Alltag der Bedrohung: "Just the Wind"

LEXIKON | JOACHIM SCHÄTZ | aus FALTER 14/13 vom 03.04.2013

Bleibt zusammen, dann passiert nichts", rät der Vater beim Videotelefonat. Er ist in Kanada, Tochter Anna will bald nachkommen. Noch leben sie, Mutter Mari, Bruder Rió und der Großvater in Ungarn am Land. Vor kurzem wurde wieder eine Roma-Familie umgebracht, diesmal ganz in der Nähe. Der Spielfilm "Just the Wind" rekonstruiert nicht die Fakten der tödlichen antiziganistischen Attacken, die sich in Ungarn 2008 und 2009 häuften, sondern protokolliert einen Alltag im Bewusstsein der Bedrohung. Einen Tag lang folgt der Film den Wegen von Anna, Rió und Mari -zur Arbeit und in die Schule, durch den Wald und an den Teich.

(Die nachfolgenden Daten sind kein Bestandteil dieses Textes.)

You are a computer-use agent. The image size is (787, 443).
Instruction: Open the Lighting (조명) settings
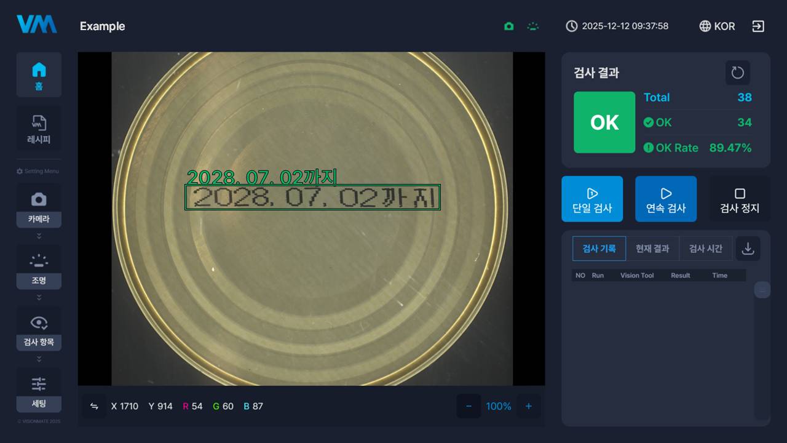coord(39,267)
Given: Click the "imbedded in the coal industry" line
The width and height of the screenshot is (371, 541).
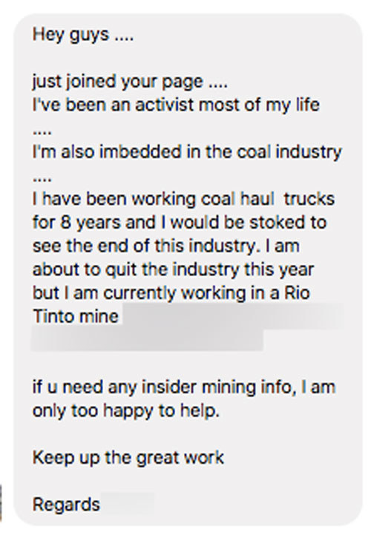Looking at the screenshot, I should click(187, 152).
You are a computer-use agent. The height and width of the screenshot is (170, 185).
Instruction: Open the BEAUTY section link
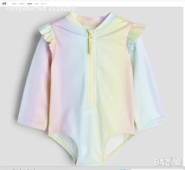tap(44, 4)
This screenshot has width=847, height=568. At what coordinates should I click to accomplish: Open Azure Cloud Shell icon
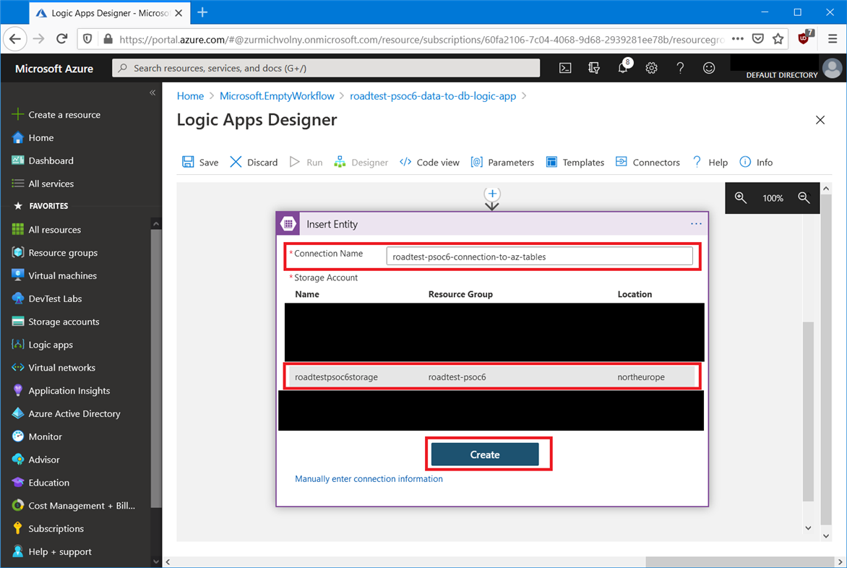pyautogui.click(x=565, y=68)
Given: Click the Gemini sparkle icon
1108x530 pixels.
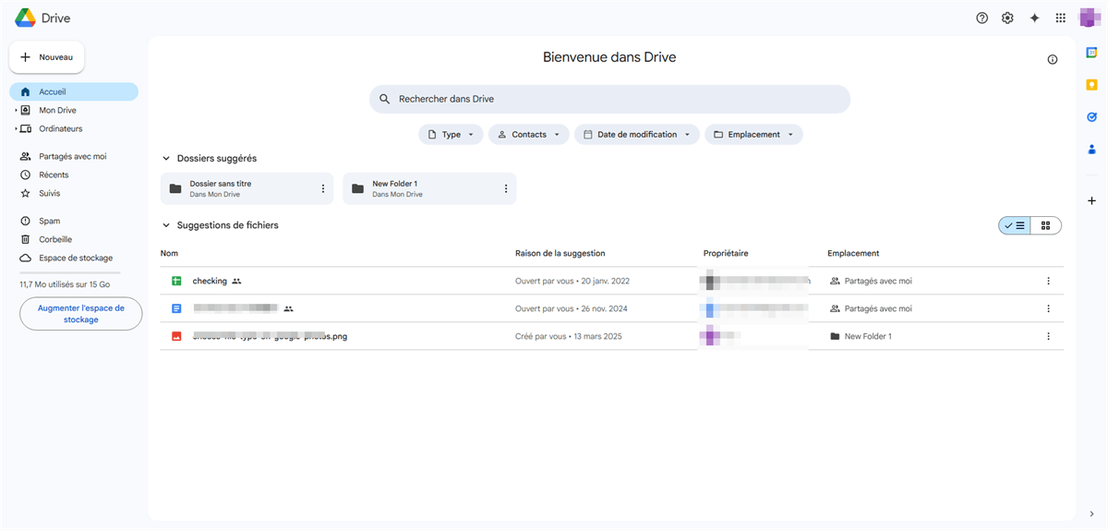Looking at the screenshot, I should click(1034, 18).
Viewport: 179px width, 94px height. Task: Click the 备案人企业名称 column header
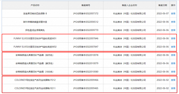(129, 5)
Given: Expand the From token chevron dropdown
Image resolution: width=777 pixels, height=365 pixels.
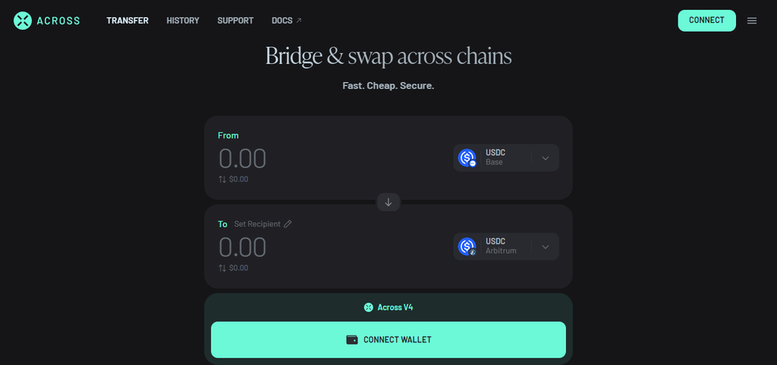Looking at the screenshot, I should point(545,159).
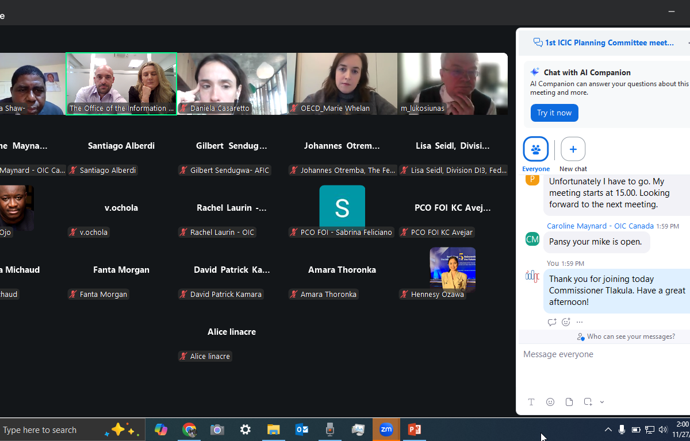Show hidden system tray icons

click(608, 430)
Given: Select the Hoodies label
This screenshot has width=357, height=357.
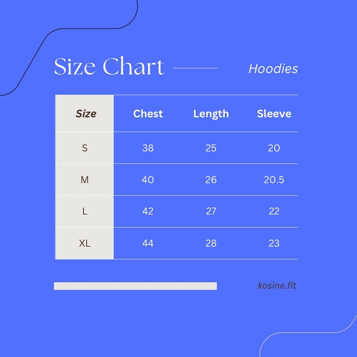Looking at the screenshot, I should (x=273, y=69).
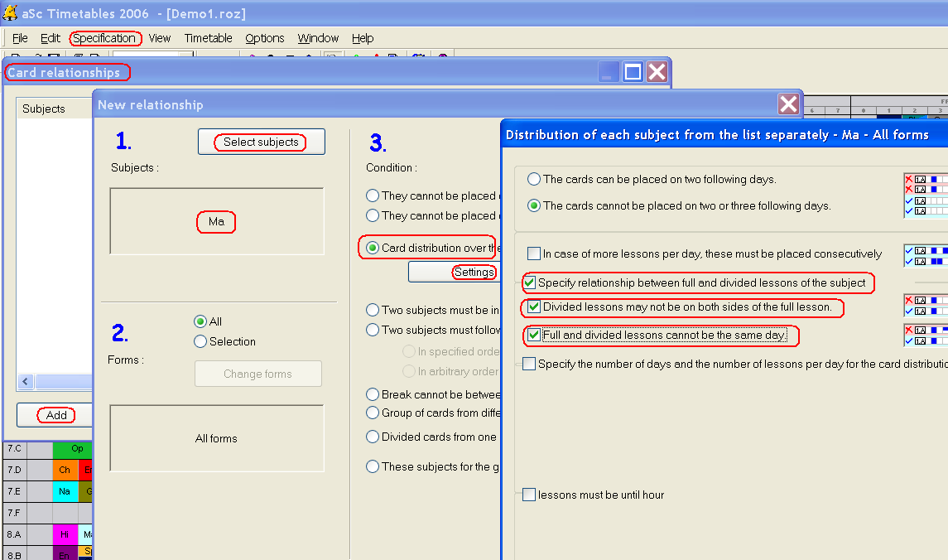The height and width of the screenshot is (560, 948).
Task: Close the Card relationships window
Action: pyautogui.click(x=657, y=72)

Regisseur Bence Fliegauf und Kameramann Zoltán Lovasi umspielen ihr Laienensemble in körpernahen Bildern, deren Intimität nie weit von Beklemmung entfernt ist. Manchmal bringt doch nicht nur der Wind das Laub zum Rascheln, manchmal hilft auch Zusammenbleiben nichts. Unter dem beiläufigen Tonfall rattert die soziologische Beweisführung öfter ziemlich lautstark, etwa wenn ein Polizist in eine große Rassismusarie ausbricht. Leicht abschütteln lässt sich dieser zielsichere, dicht gewobene Film aber nicht.